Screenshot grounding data
::::::

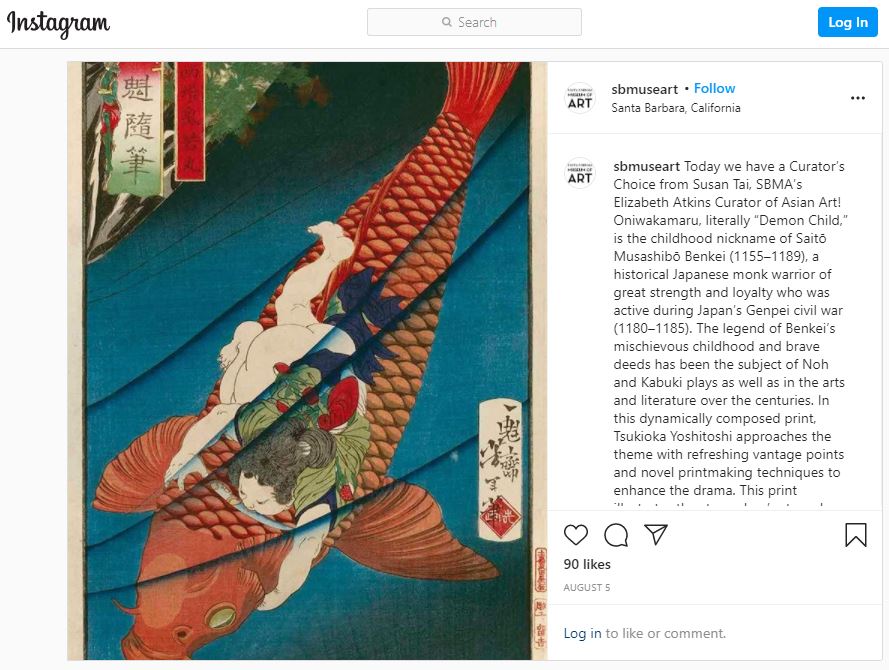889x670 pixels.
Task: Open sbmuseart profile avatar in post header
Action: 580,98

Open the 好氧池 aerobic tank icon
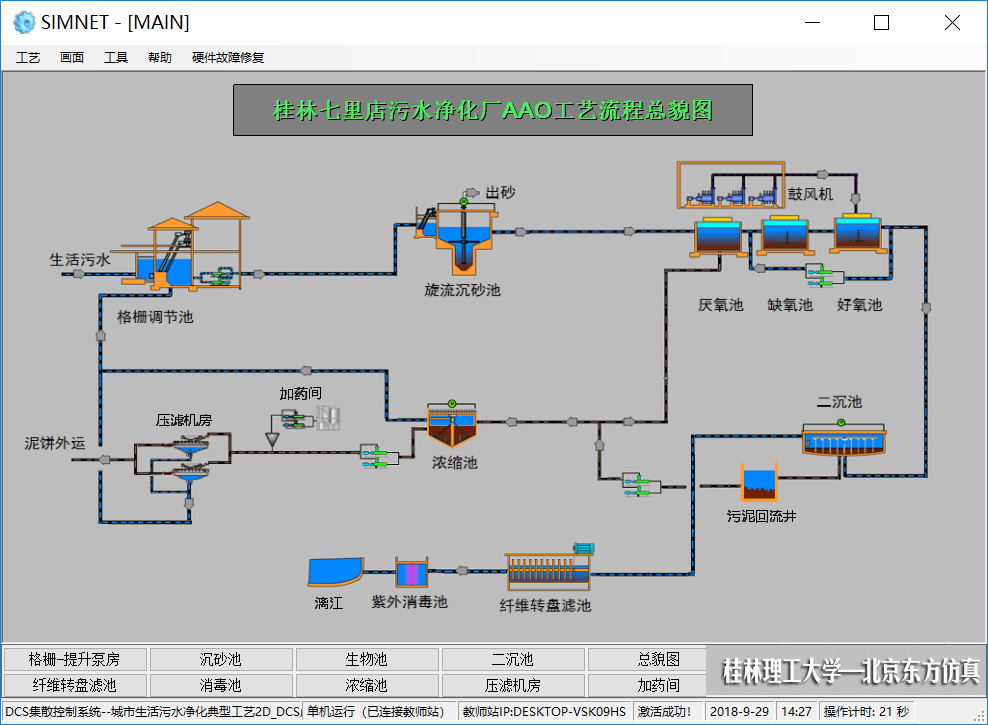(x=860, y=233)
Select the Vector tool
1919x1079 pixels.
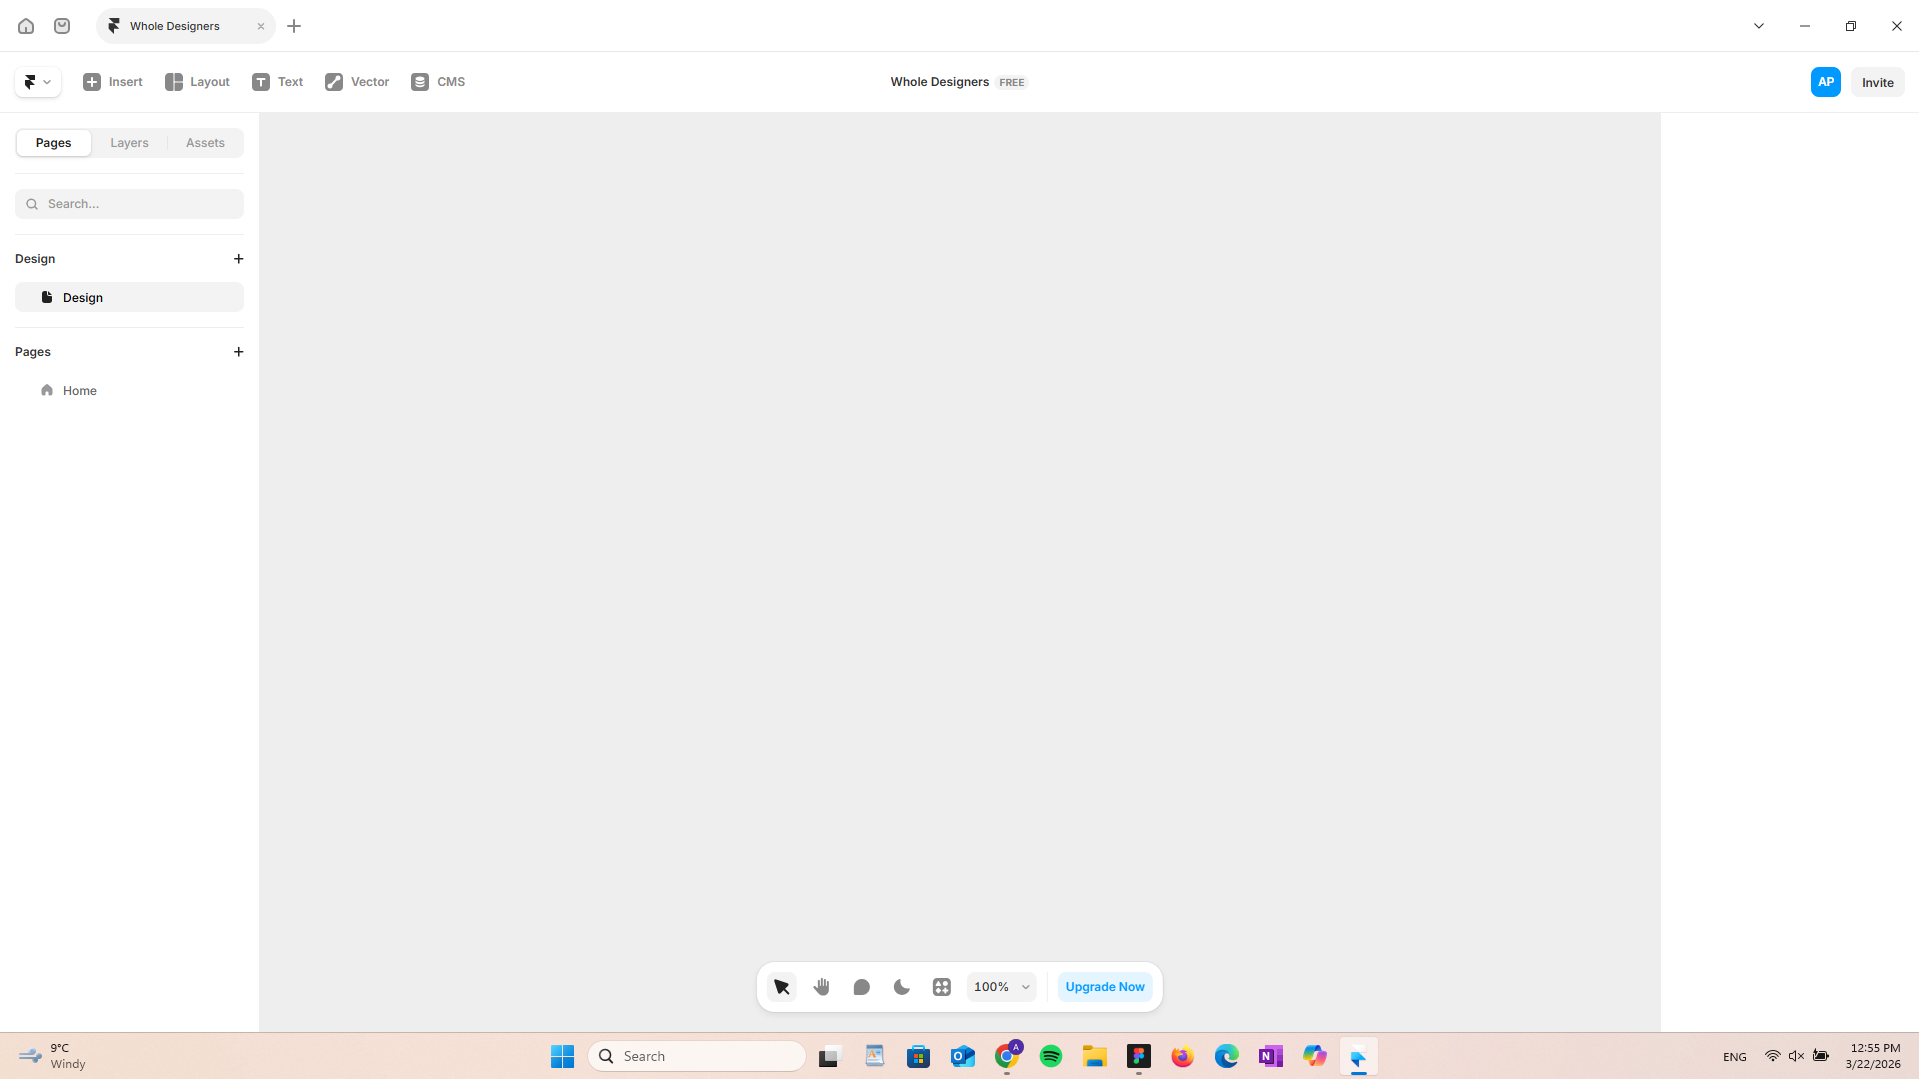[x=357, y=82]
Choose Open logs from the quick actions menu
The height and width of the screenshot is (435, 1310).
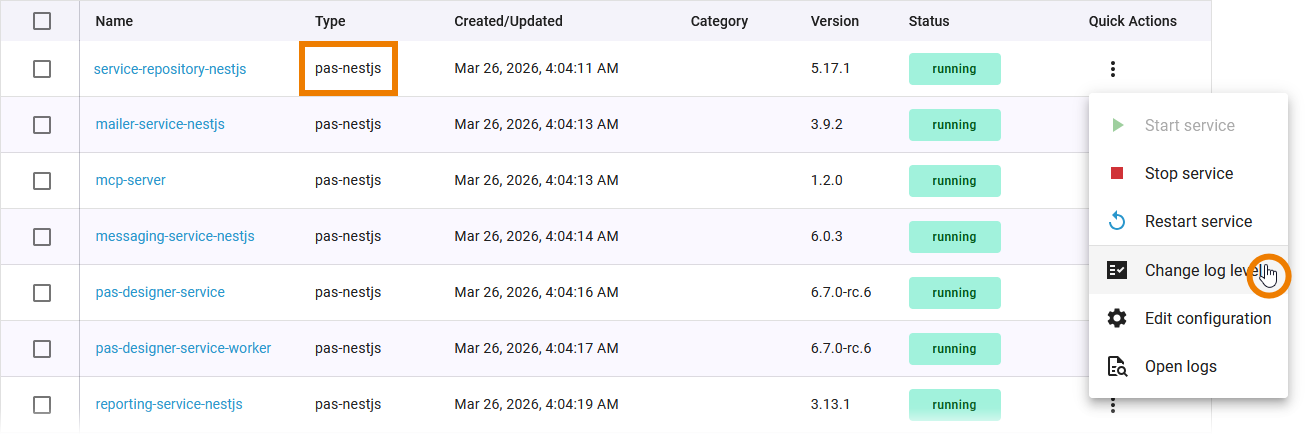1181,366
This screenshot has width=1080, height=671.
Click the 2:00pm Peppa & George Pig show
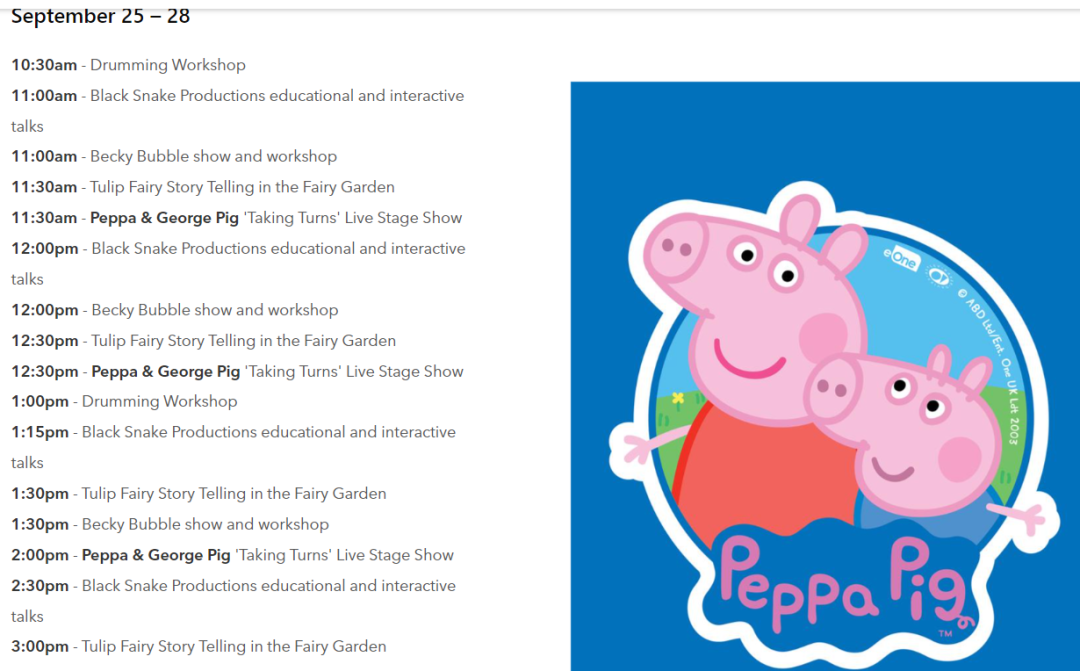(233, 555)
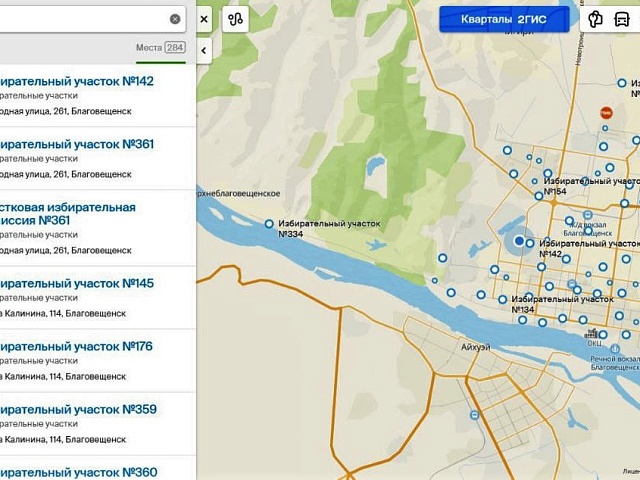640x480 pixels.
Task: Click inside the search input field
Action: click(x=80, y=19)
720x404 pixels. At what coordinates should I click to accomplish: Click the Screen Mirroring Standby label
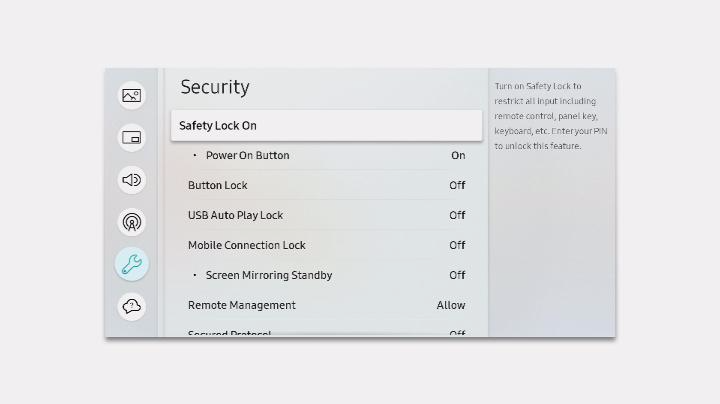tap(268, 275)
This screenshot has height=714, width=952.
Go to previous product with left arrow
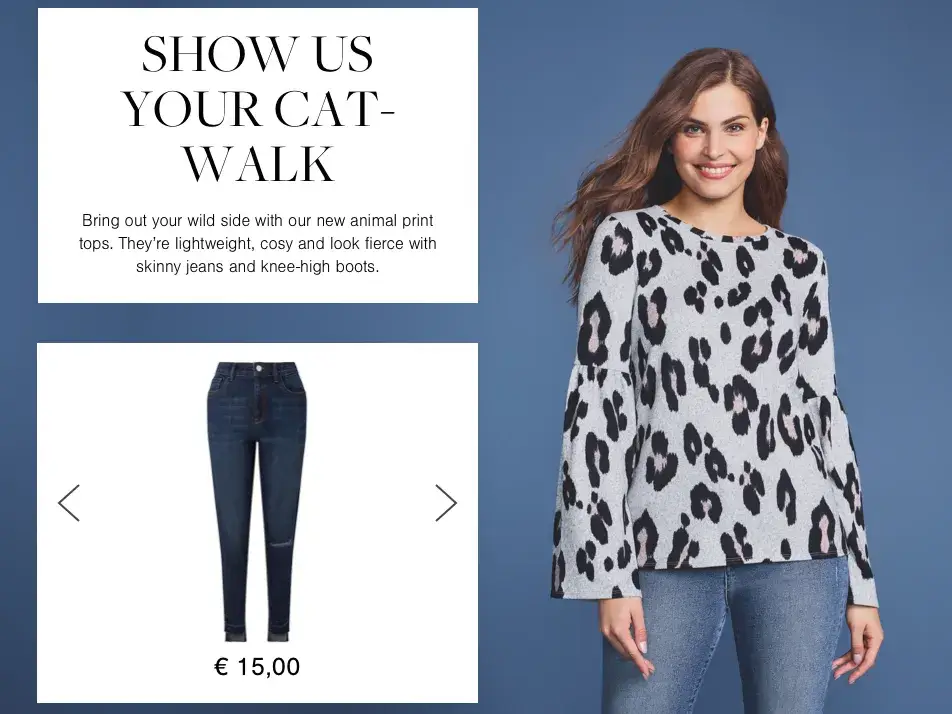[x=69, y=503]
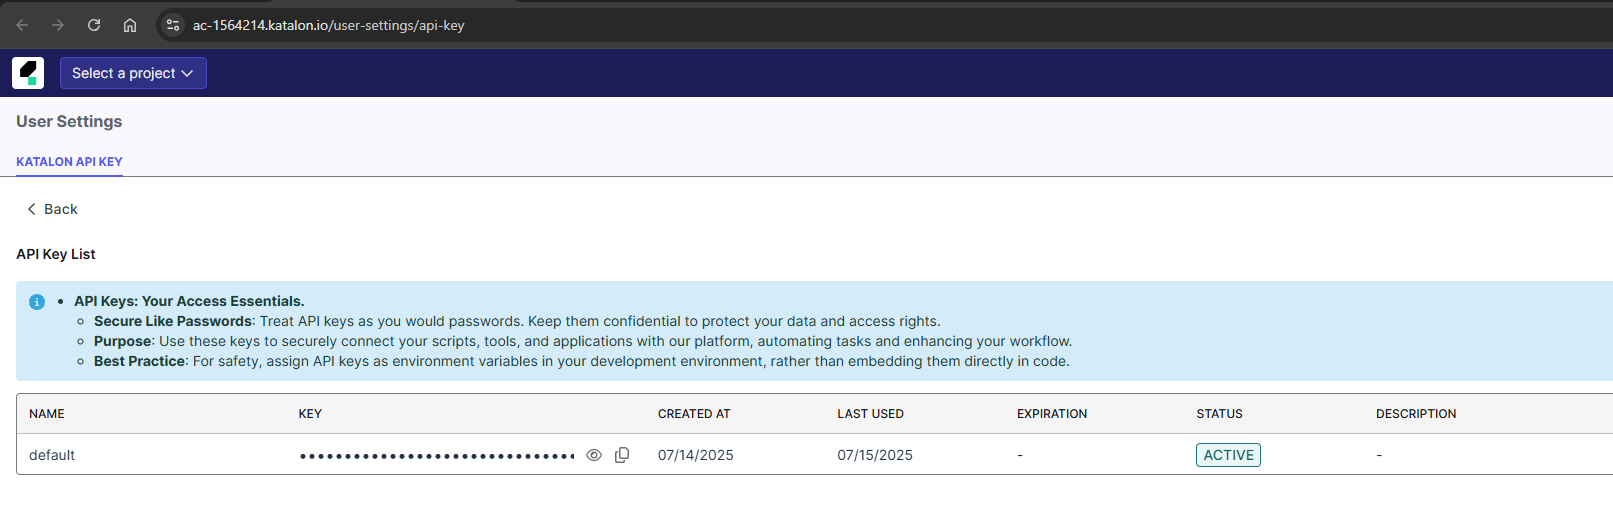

::::::

Omit the pictures and please write out exactly the lines between the one containing "1919x1079 pixels." and the last line of the entries, both included.

## Answer space
1919x1079 pixels.
[x=357, y=82]
Choose Open logs from the quick actions menu
The height and width of the screenshot is (435, 1310).
1181,366
This screenshot has width=1080, height=671.
Click the 2:00pm Peppa & George Pig show
(233, 555)
640x480 pixels.
Task: Click inside the search input field
Action: click(x=80, y=19)
720x404 pixels. At what coordinates should I click to accomplish: Click the Screen Mirroring Standby label
tap(268, 275)
This screenshot has height=714, width=952.
Go to previous product with left arrow
[x=69, y=503]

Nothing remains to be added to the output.